- **RECORDS FOR THE EXERCISE**
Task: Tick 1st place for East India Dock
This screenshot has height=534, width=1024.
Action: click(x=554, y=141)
--
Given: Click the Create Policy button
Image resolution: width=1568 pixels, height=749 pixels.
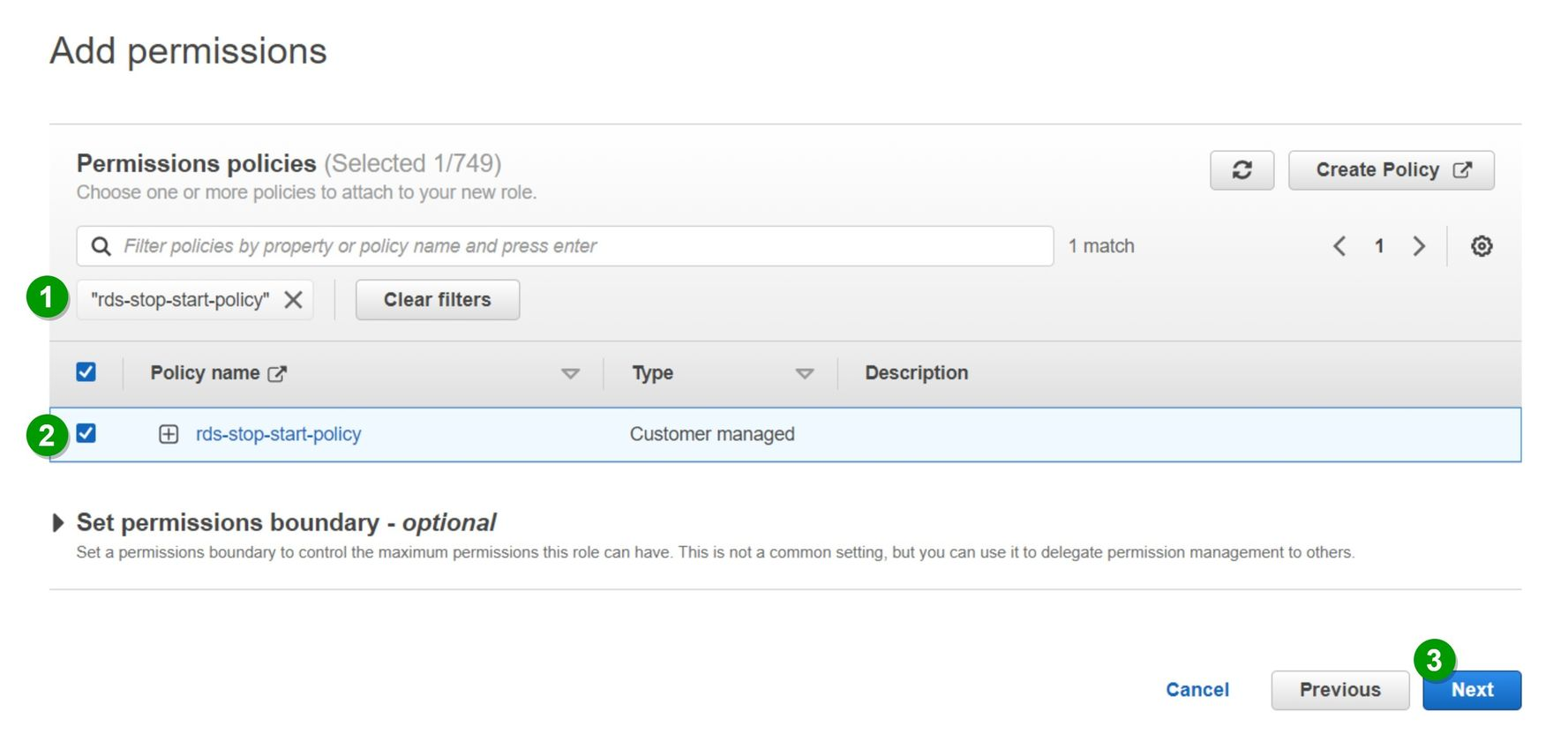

- **WHAT THE EXERCISE ASKS**
Taking the line with "Given: Click the Create Policy button" as the first and the line with "Image resolution: width=1568" as the last, retype that stretch of the data above exactly, with no other lines.

- **SOLUTION TO THIS EXERCISE**
Given: Click the Create Policy button
Image resolution: width=1568 pixels, height=749 pixels.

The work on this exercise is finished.